- _PROBLEM 1_:
According to the Millennium Cohort Study page excerpt, about how many children does the study follow, and when were they born?
- _PROBLEM 2_:
Proceed with the Millennium Cohort Study page excerpt, writing on from its final sentence.

- _PAGE EXCERPT_:
Last update: 21/01/2017

The Millennium Cohort Study (MCS) is a multi-disciplinary research project following the lives of around 19,000 children born in the UK in 2000-01. It is the most recent of Britain’s world-renowned national longitudinal birth cohort studies. The study has been tracking the Millennium children through their early childhood years and plans to follow them into adulthood. It collects information on the childrens siblings and parents. MCS’s field of enquiry covers such diverse topics as parenting; childcare; school choice; child behaviour and cognitive development; child and parental health; parents employment and education; income and poverty; housing, neighbourhood and residential mobility; and social capital and ethnicity.

The children and families have been contacted 6 times since recruitment at ages nine months, 3, 5, 7, 11 & 14 years.

MCS is part of CLOSER (Cohort & Longitudinal Studies Enhancement Resources) which aims to maximise the use, value and impact of the UK’s longitudinal studies.

- _DATA BELOW_:
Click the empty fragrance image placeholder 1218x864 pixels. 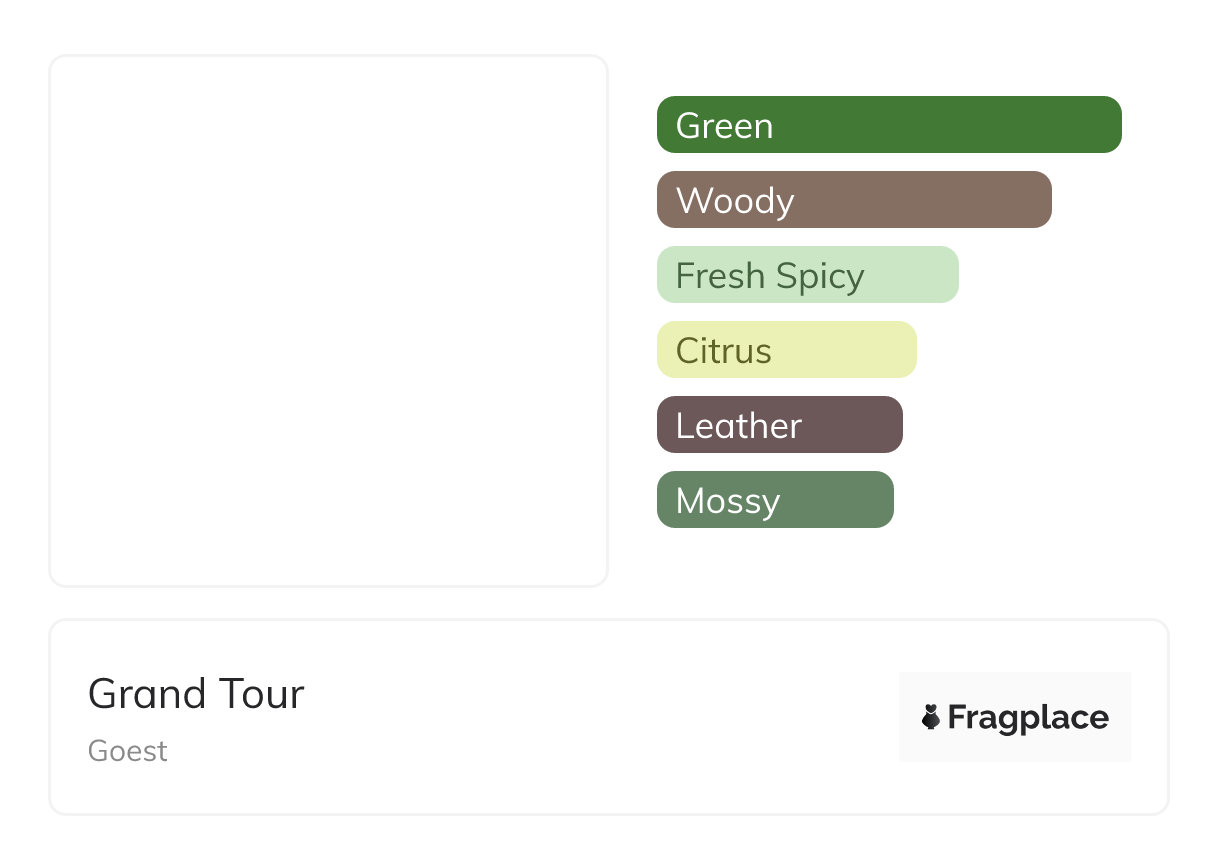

- _RESPONSE 1_:
Around 19,000 children, born in the UK in 2000-01.

- _RESPONSE 2_:
Last update: 16/01/2017

Based at the University of Bristol, the Avon Longitudinal Study of Parents and Children (ALSPAC), also known as Children of the 90s, is a world-leading birth cohort study. Between April 1991 and December 1992 more than 14,000 pregnant women were recruited into the study and these women (some of whom had two pregnancies or multiple births during the recruitment period), the children arising from the pregnancy, and their partners have been followed up over two decades.

The cohort has been followed intensively with annual questionnaires for the mothers, fathers and the children from age 5. A 10% sample of children were seen 10 times between 4 and 61 months for clinic assessment. Annual clinic assessment of the whole cohort was conducted from the age of 7 to 13 and 15 to 17. Assessment at age 24/25 is currently planned.

Record linkage has been completed for Education, Hospital Episode Statistics, Clinical Practice Research Datalink and Death notification and cancer cases.

1 million biological samples are held including maternal blood and urine, umbilical cord blood, placentas, paternal blood and saliva and children’s blood, saliva and urine.

The study has been extended to include grandparents, siblings, and children of the children and recruitment is underway.

ALSPAC is part of CLOSER (Cohort & Longitudinal Studies Enhancement Resources) which aims to maximise the use, value and impact of the UK’s longitudinal studies.